Sunday, November 26, 2006

OFF MY CHEST

A post I put up just before the holiday got some attention from the blogosphere, and thus reached a few more readers than most of what I post here; alas, some of those readers were offended that I dared to criticize Ralph Nader for his 2000 campaign.

OK, here's what offends me.

It offends me that I'm considered to be a traitor to the progressive cause if I say that there is a right wing in the Republican Party that is an absolute menace, and that has no full-fledged equivalent in the Democratic Party. I know -- that's heresy. Just as Galileo's torturers demanded that he acknowledge geocentrism, just as fundamentalist Christians demand the rejection of Darwin, so do Naderites demand the rejection of any notion of a difference between the two major parties.

Furthermore, Naderites declare that it was a betrayal of progressivism in 2000 to weigh the possible long-term benefit of a Nader vote against the likely short-term harm from turning the entire federal government over to the right wing of the Republican Party -- to Naderites, one simply wasn't permitted to say that was too high a price to pay.

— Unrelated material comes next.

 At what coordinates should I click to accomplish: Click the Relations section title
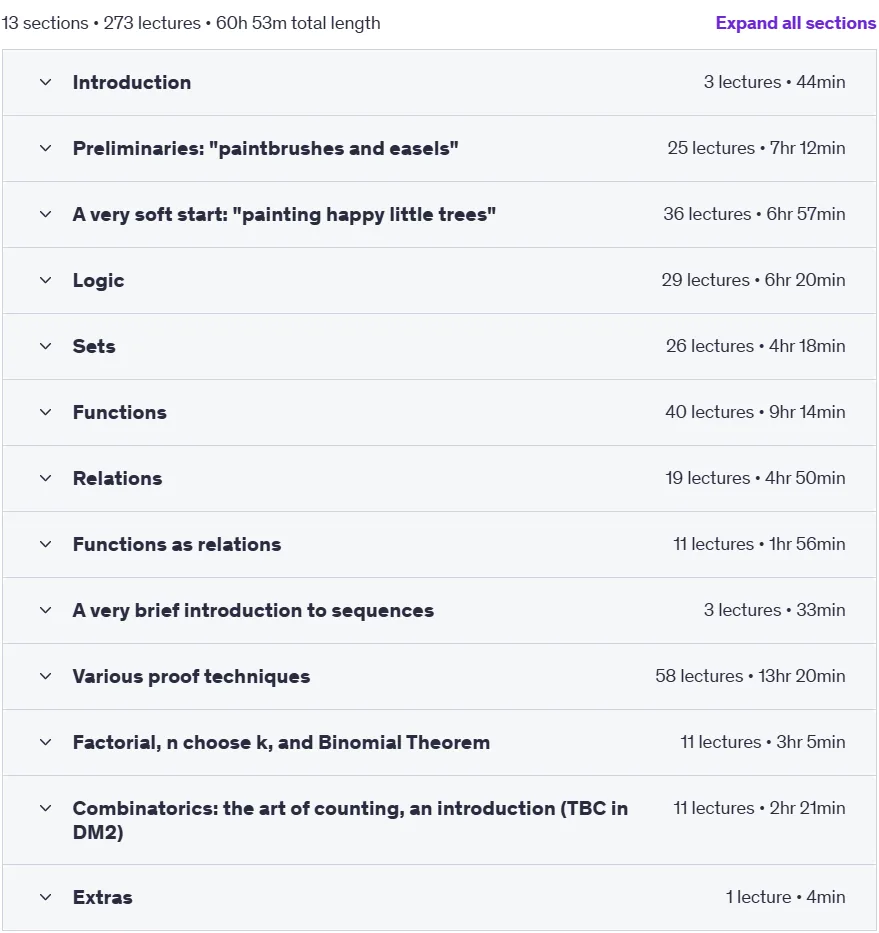117,478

I don't care that Gore won the popular vote, or that more people in Florida thought they'd voted for Gore than thought they'd voted for Bush -- the fact is, the election shouldn't have been stealable, and wouldn't have been if Nader had read the polls everyone else was reading and chosen not to campaign in swing states, recognizing the very real possibility that the candidate eagly embraced by the Falwells and Norquists of the world would win. (The political press now thinks that Gore lost the election, seeing the election and post-election periods as one shrewd campaign ultimately won by Bush and Rove and their party. This has helped contribute to the notion, possibly now dissipating somewhat, that not only Democrats but progressives are pathetic out-of-step losers. That's what Nader helped accomplish for the left.)

I also don't want to hear that Gore screwed himself by doing this or that, because anyone who claims to know by gut instinct with absolute certainty that a particular change in strategy would have gained him progressive voters without losing him as many or more centrist voters is blowing smoke.

This country hasn't elected an insurgent-party candidate to the presidency since 1860; anyone who was angry about what I said concerning Nader needs to tell me why my principal concern going into a presidential election shouldn't be the relative acceptability of the major candidates. That's what presidential elections are about -- electing presidents, not making grand statements.

I've always thought it was ironic that if Gore had won an unchallengeable victory, in the long wrong it might have actually opened up the system to candidates like Nader. Here's why: The press would have to deal with the fact that a GOP dominated by the right wing had lost three straight presidential elections. Pundits and party professionals take this sort of thing very seriously. Three straight losses and the GOP just might have said, "Why are we excluding the Colin Powells and the Christie Whitmans from our national tickets? Why does everyone have to pass the litmus tests of Jerry Falwell and Grover Norquist?" And then we really might have a Tweedledum party and a Tweedledee party at the national level. And a left candidate could then rise up without inevitably threatening to put right-wing extremists in the driver's seat.

Sorry, folks, that was my priority in 2000 and it's my priority today: making the GOP's right wing as marginal as possible. The GOP right is the largest, nastiest tumor on our body politic. I think the last six years have made painfully clear that that's so.

So yes, Ralph, go to hell. I still resent the hell out of you for what you did.

****

Fire away, commenters. However, I won't respond. I've said enough.